_Exercise:_
Starting at the line with "Image resolution: width=769", return every line through the final one of the data, word for word. Pictures stay out.

_Information provided:_
***

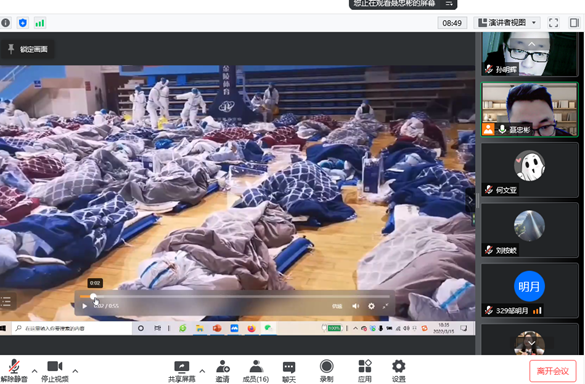
Task: Leave the meeting with 离开会议
Action: (x=553, y=371)
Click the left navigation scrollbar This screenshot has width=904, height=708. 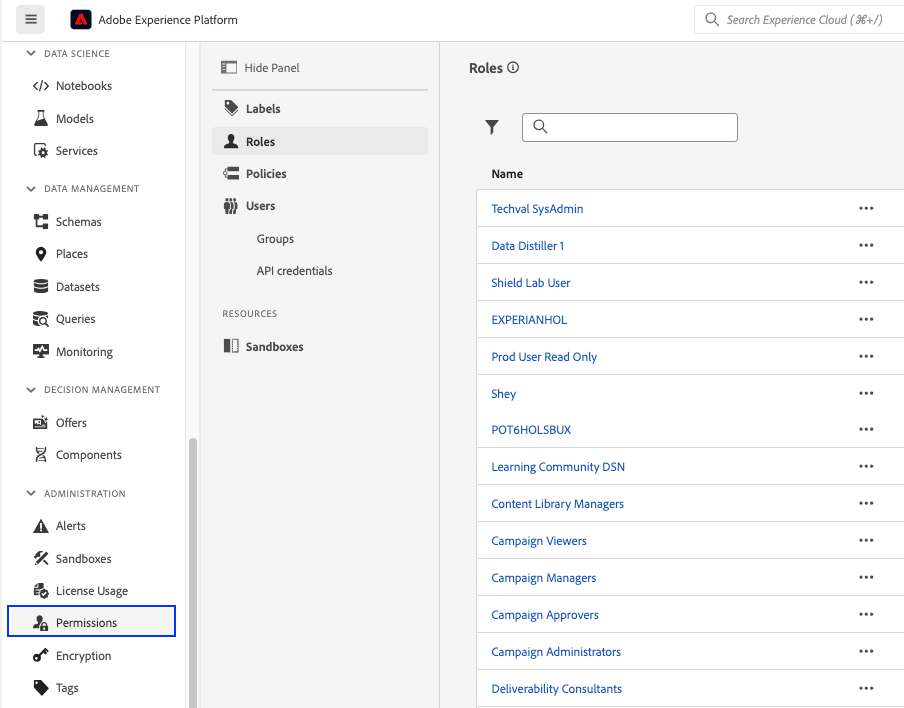tap(193, 573)
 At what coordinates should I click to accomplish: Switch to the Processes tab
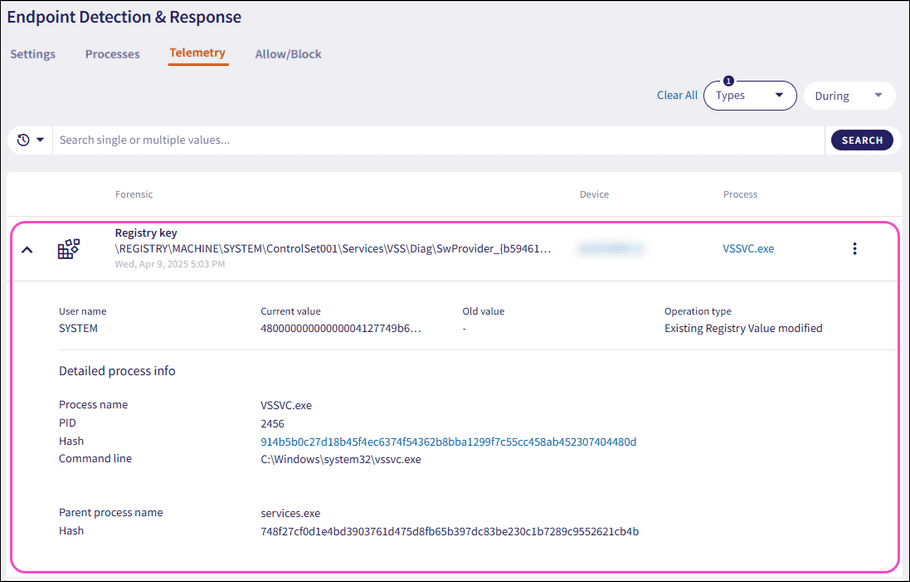[x=112, y=54]
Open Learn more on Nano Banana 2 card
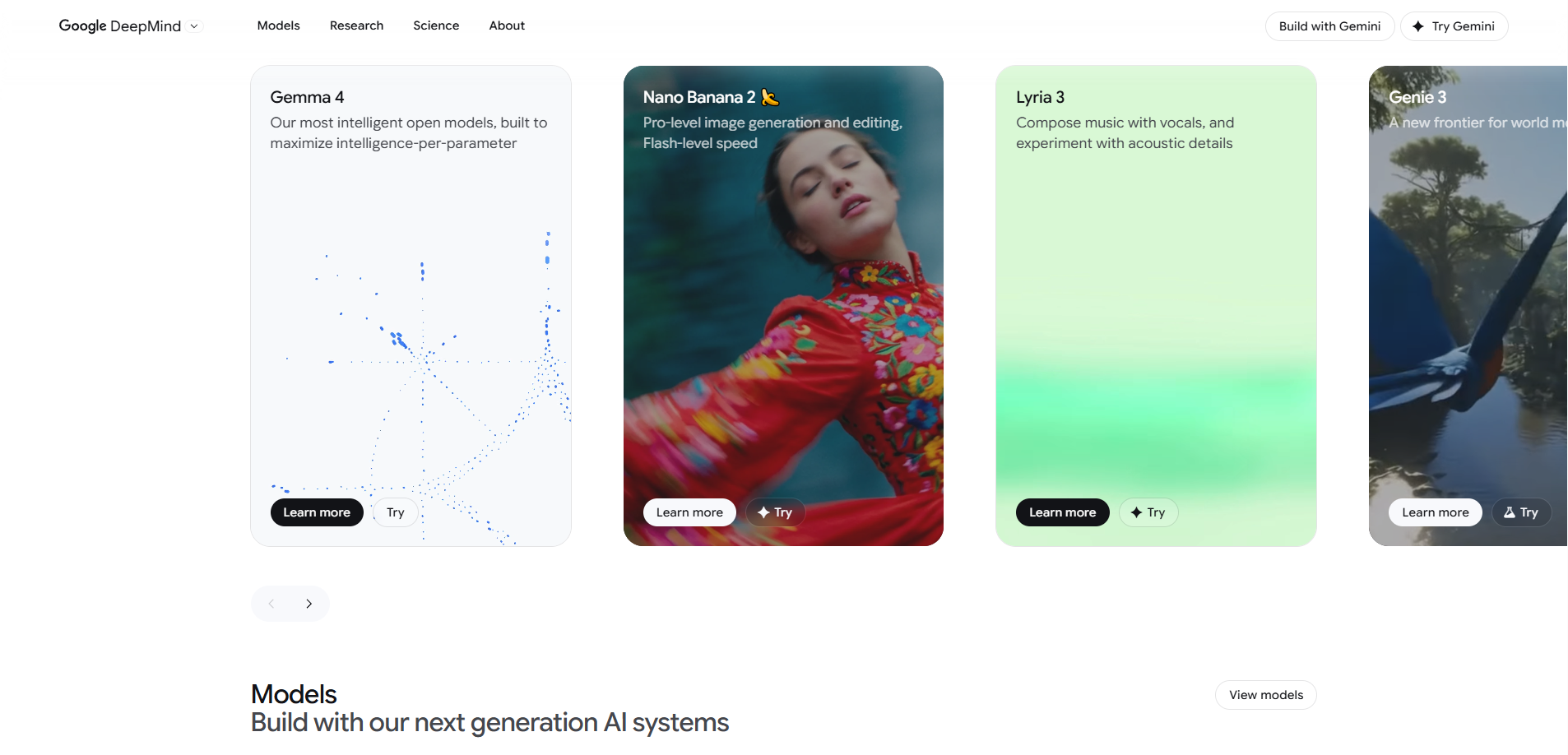This screenshot has height=755, width=1568. pos(689,512)
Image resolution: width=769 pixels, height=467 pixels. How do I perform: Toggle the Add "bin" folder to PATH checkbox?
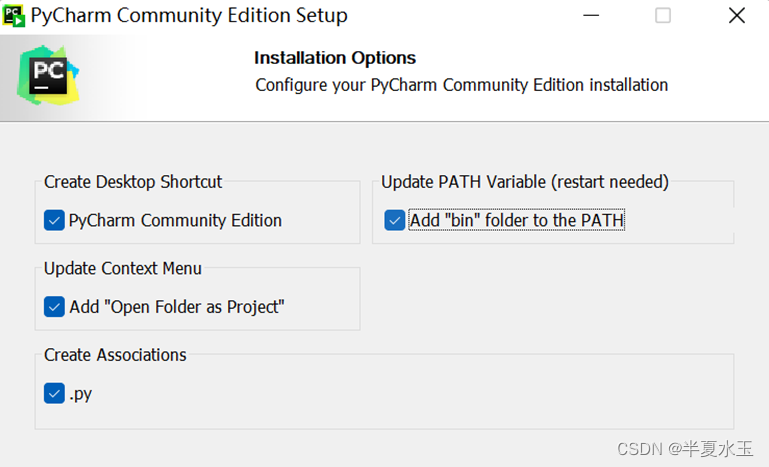click(x=395, y=220)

***

_Solution for this exercise:_
Image resolution: width=769 pixels, height=467 pixels. How do I perform: Toggle the Add "bin" folder to PATH checkbox?
click(x=395, y=220)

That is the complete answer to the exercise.